There was a discussion over year and half ago here Picard Exception: Illegal Mate State regarding Picard Exception: Illegal Mate State, and there was a link to here https://github.com/jeff-k/resolvepairs explaining that the error is due to more than one pair of reads having the same query name. The proposed solution was to add unique id to the names of reads belonging to the same mate pair using the Resolvepair script, which failed for me on line 94. So, I have tried to first filter with samtools view -bq 4 accepted_hits.bam > filtered.bam, and then also add VALIDATION_STRINGENCY=LENIENT, but the error persisted. My command was:
/java -jar /SamToFastq.jar VALIDATION_STRINGENCY=LENIENT INPUT=filtered.bam FASTQ=read_1.fastq SECOND_END_FASTQ=read_2.fastq'
Is the Resolvepair the only solution? Did anyone encounter failure due to syntax error on line 94? Thank you
Yes, it worked, thank you. It found 178.1k pairs and 33k singletons. I also tried bam2fastx-based script I found here but it found 211.3k pairs and 29k singletons. [However, using bam2fastx (from tophat) on its own exits fast with Error couldn't retrieve both reads for pair HWI..., although file was sorted by name]. Would appreciate clarifications on the inconsistencies between the results from these different approaches. Samtools flagstat output on this Bam file is:
My Bam file is from Tophat, and I would like to re-analyze these reads after filtering again with Tophat. Is it important to integrate them back with paired reads for re-analysis? It appears from here that singletons are not passed on to Cufflinks by Tophat for FPKM, but since they mapped, I would think that the Tophat/Cufflinks pipeline would make use of them? Are singletons tend to be splice-junction reads?
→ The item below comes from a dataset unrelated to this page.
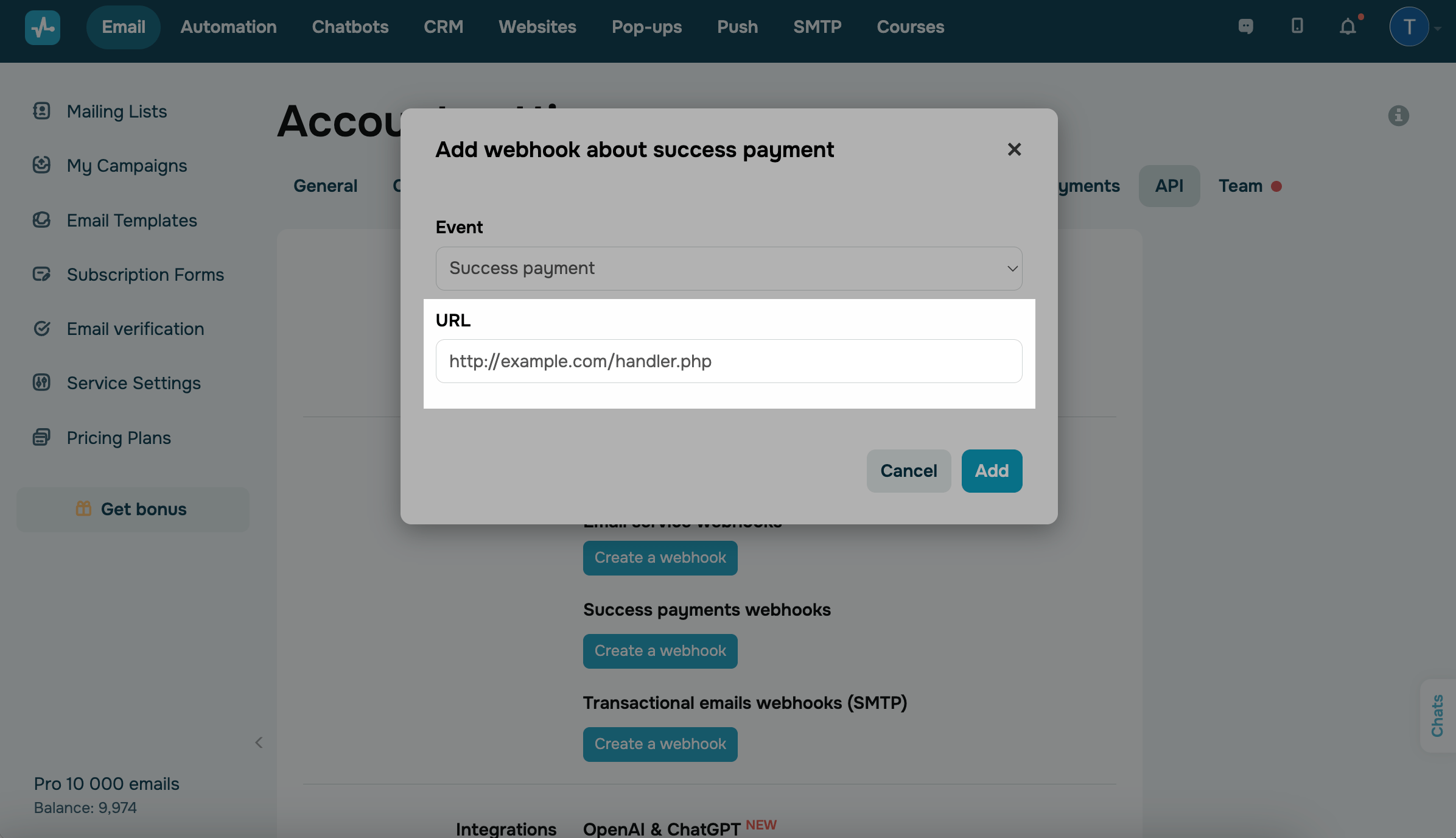Switch to the Automation menu item
Image resolution: width=1456 pixels, height=838 pixels.
tap(228, 27)
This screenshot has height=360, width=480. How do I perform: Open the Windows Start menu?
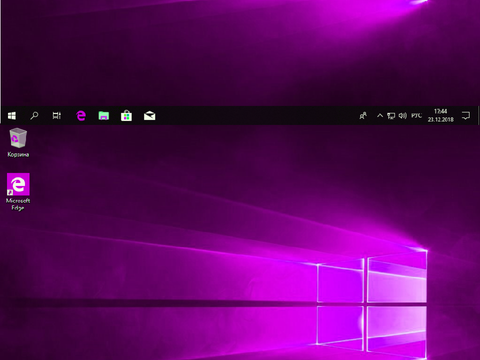point(12,116)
Hi! @Dan D. I encountered the same problem as @trakhtenberg did. I tried your method using bedtools. There were a lot of warning indicating that a read has a missing pair when the program was running, eg. "*WARNING: Query HWI-ST1061:191:C0LK6ACXX:5:1315:18250:10889 is marked as paired, but it's mate does not occur next to it in your BAM file. Skipping. "
If each warning refers to a missing read, the total number (330000), in my case, was more than that of the missing reads using picardtools/SamToFastq (271000). Did you saw the same warning when using bedtools?